Andrew (Scottie) Emmert is looking for a better way to treat pediatric hydrocephalus.
The junior in the baccalaureate medical sciences program in the College of Medicine is part of a team of researchers at Cincinnati Children’s studying the condition which results from the build-up of cerebral spinal fluid in the brain and can cause neurological damage if left untreated. Physicians often use shunting, an operation that involves use of a catheter to the brain to drain excess fluid.
Emmert, 20, works under the direction of Francesco Mangano, DO, chief of the Division of Pediatric Neurosurgery at Children’s and professor of pediatrics at UC, and June Goto, PhD, Children’s researcher and instructor in the UC Department of Neurosurgery. His contribution to this team and academic prowess have been recognized by the Barry Goldwater Scholarship and Excellence Foundation. Emmert was recently named a 2018 Goldwater Scholar, one of only 211 students nationwide. The prestigious honor includes a scholarship of $7,500 used for tuition, fees, books or room and board.
"My lab is looking at non-surgical ways to treat hydrocephalus through cilia interactions as well as new neuroimaging modalities that can be better used to diagnose hydrocephalus and determine when a child would most benefit from surgical intervention,” says Emmert.
His project uses state-of-the art gene editing technique known as (CRISPR) or clustered regularly interspaced short palindromic repeat in mouse models—one is called the L1CAM KO model and the second is the PRH model, a mutation first generated in mice by researchers in the Mangano Laboratory.
"I followed our transgenic rats with longitudinal advanced magnetic resonance imaging (MRI), specifically a technique known as diffusion tensor imaging which tracks the directional movement of cerebrospinal fluid in the brain,” says Emmert. "It flows like water, which allows us to obtain quantitative values of the anisotropy, or directional diffusion, of the fluid. These different parameters can be correlated with varying severities of hydrocephalus, and the idea is to use these as non-invasive biomarkers to determine when a pediatric neurosurgeon should optimally shunt a hydrocephalus patient.”

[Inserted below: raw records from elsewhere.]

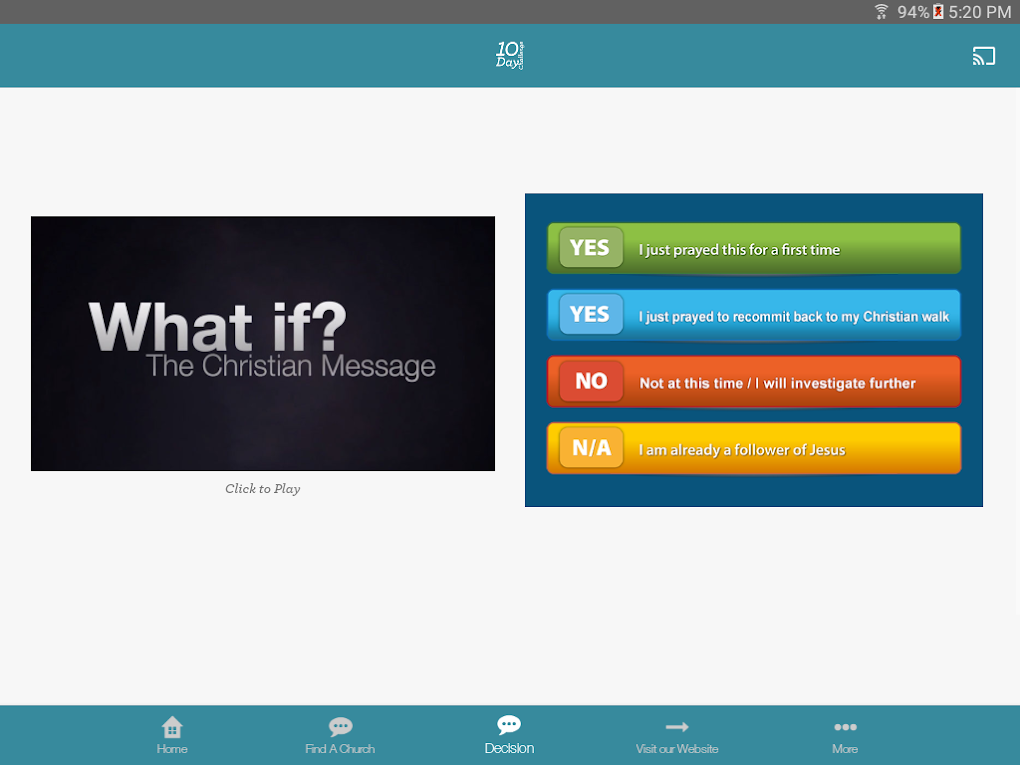Choose blue YES recommit to Christian walk
Viewport: 1020px width, 765px height.
click(754, 315)
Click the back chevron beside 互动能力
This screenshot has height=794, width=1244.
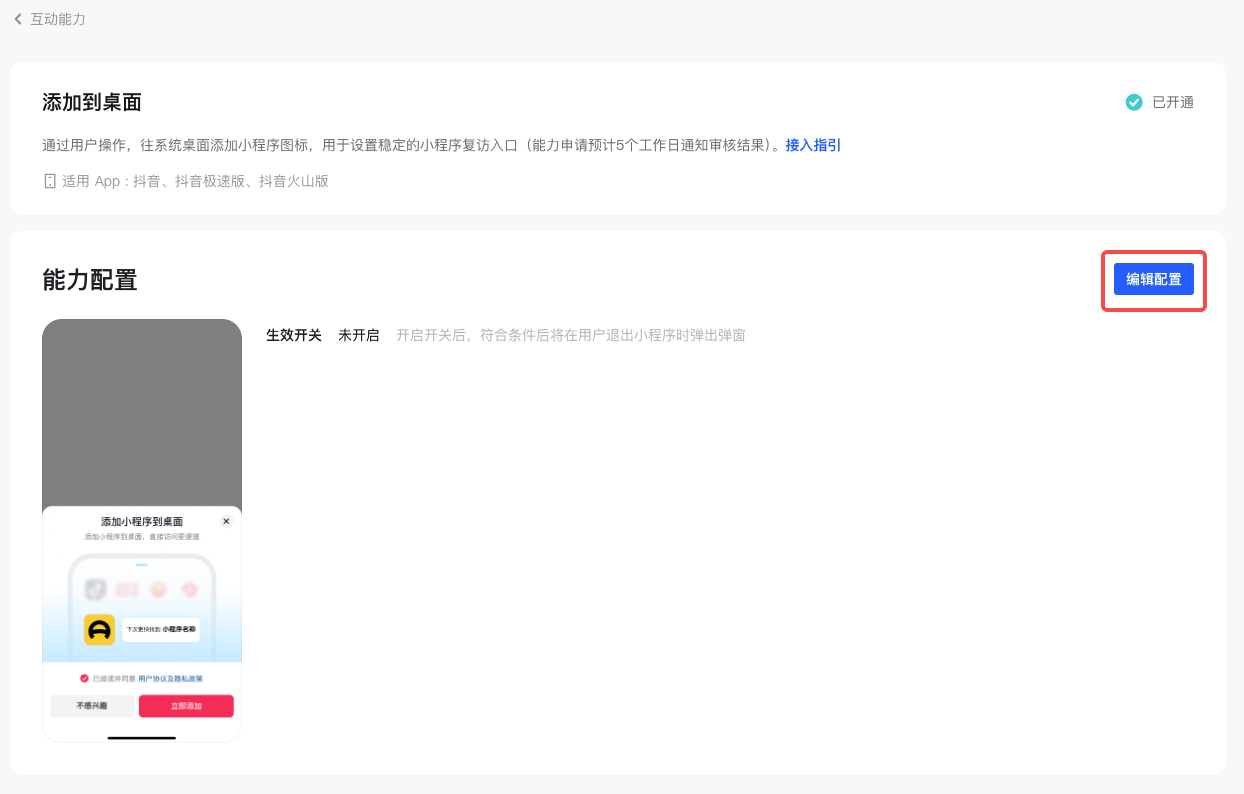[x=18, y=19]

Emmert has worked in the Mangano Laboratory since his freshman year as part of the University Honors Program Biomedical Research and Mentoring Program (RaMP) and Cincinnati Children’s Summer Undergraduate Research Fellowship. He has contributed to research on hydrocephalus presented at the Society for Research on Hydrocephalus and Spina Bifida Conference and at the American Association of Neurological Surgeons (AANS) and Congress of Neurological Surgeons (CNS).
Emmert is a co-author of four scholarly abstracts published on hydrocephalus, including one that was presented by UC chief neurosurgery resident Shawn Vuong, MD, and awarded the Hydrocephalus Association Resident’s Prize at the 2017 Pediatric Section meeting of the AANS/CNS. Emmert hopes to enter an MD/PhD program in neuroscience after graduation to continue work to develop new applications of gene therapy and neuroimaging to treat hydrocephalus.

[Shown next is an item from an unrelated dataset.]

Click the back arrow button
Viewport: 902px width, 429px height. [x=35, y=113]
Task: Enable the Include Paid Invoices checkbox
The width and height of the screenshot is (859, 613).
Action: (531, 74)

Anil Menon, PhD, director of the Undergraduate Medical Sciences Program in the College of Medicine and professor of molecular genetics, says Emmert was an outstanding representative for UC in a national competition such as the Goldwater Scholarship.

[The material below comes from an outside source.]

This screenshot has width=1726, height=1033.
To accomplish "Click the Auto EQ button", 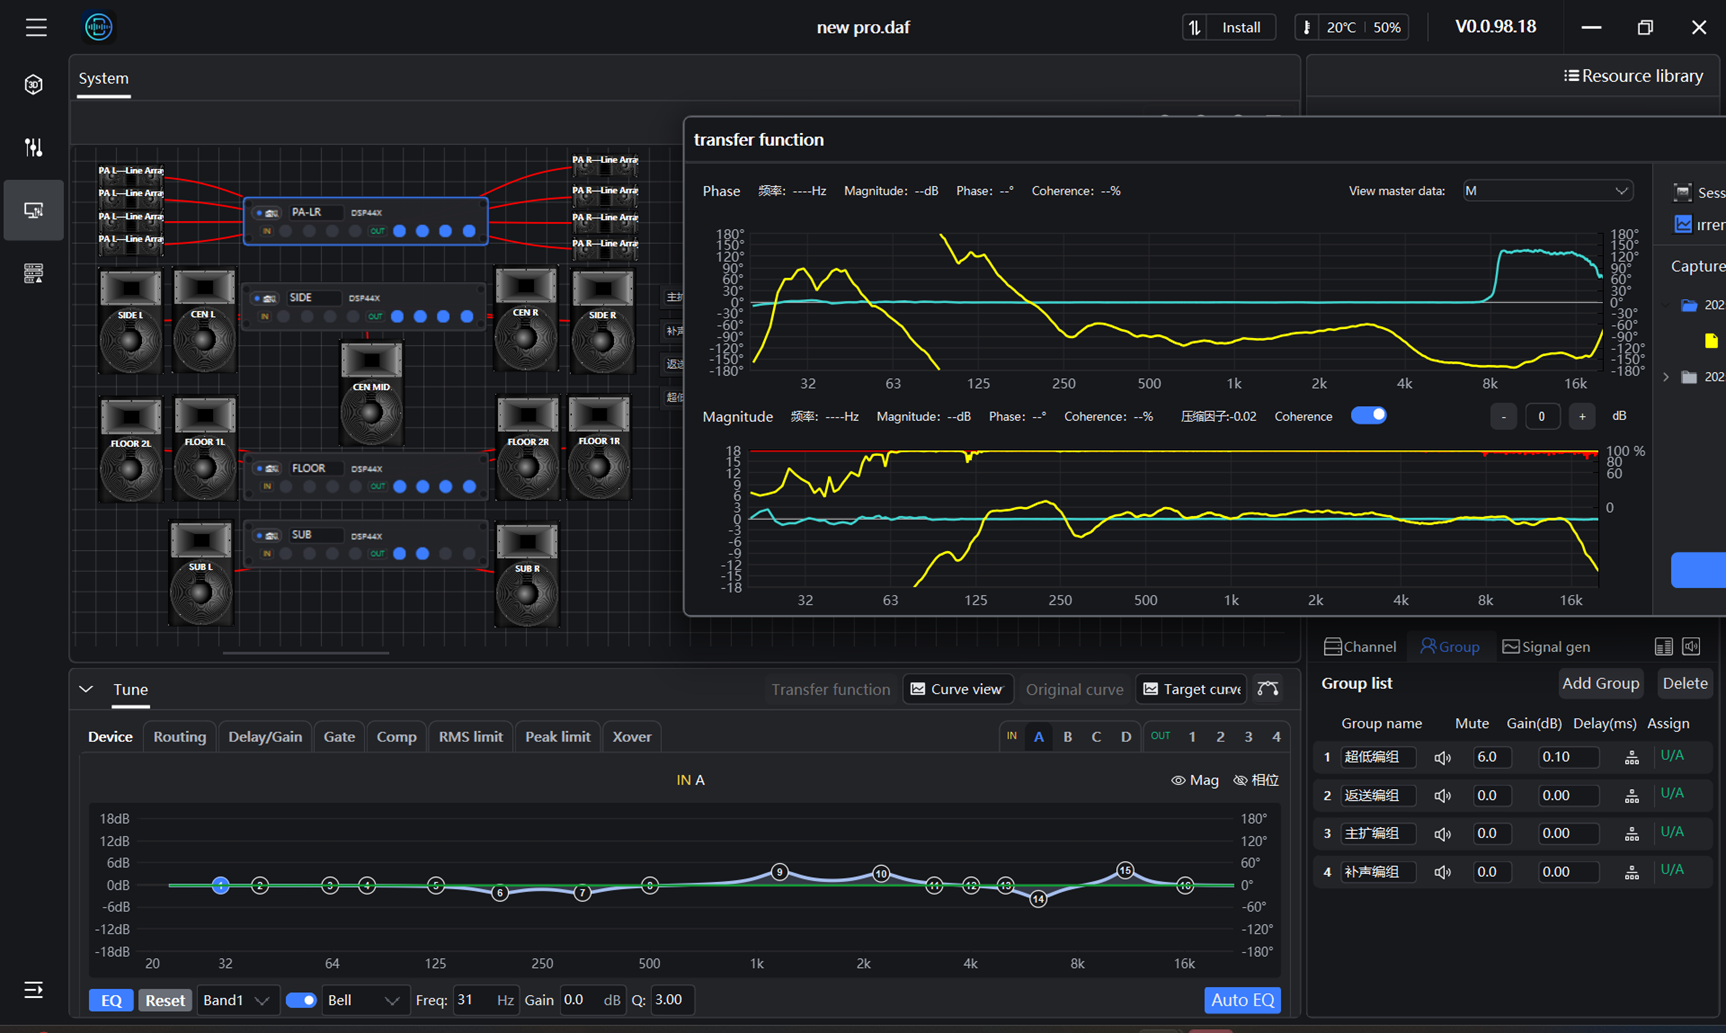I will [x=1242, y=1000].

"Scottie has shown an effective display of intellectual intensity in the sciences,” says Menon, who cited Emmert’s work with Mangano and Goto. "He’s taken challenging classes, excelled in them and demonstrated immense potential for a significant contribution to future research and medicine. On a personal level, Scottie is a highly intelligent and modest individual who gives generously of his time to help others. He embodies the philosophy of the Medical Sciences Program to ‘cultivate both a good mind and a good heart.’”
Emmert was one of four undergraduate students nominated by UC for the Goldwater Scholar program. Two other students, Melissa MacDonald and Nora Lakes, both juniors in the medical sciences baccalaureate program, were also nominated for the honor. Isaac Stamper, a biomedical engineering undergraduate, received an honorable mention from the Goldwater Scholar program.
The students worked closely with Cara Pickett, PhD, assistant director in the Office of Nationally Competitive Awards; Raj Mehta, PhD, vice provost; Kevin Haworth, PhD, assistant professor in the Division of Cardiovascular Health and Disease; Theresa Culley, PhD, interim director of the Office of Nationally Competitive Awards; and Bryan Mackenzie, PhD, associate professor of pharmacology and systems physiology, to apply for the Goldwater Scholarship.
Haworth describes Emmert as "someone with serious research chops.”
"He was able to clearly articulate both what he was doing and how his responsibilities fit into the overall objectives of the Mangano lab’s research goals,” says Haworth, a former Goldwater scholar while an undergrad at Truman State University. "The nomination committee was also impressed with the level of trust that his laboratory put in him to complete work using cutting-edge techniques.”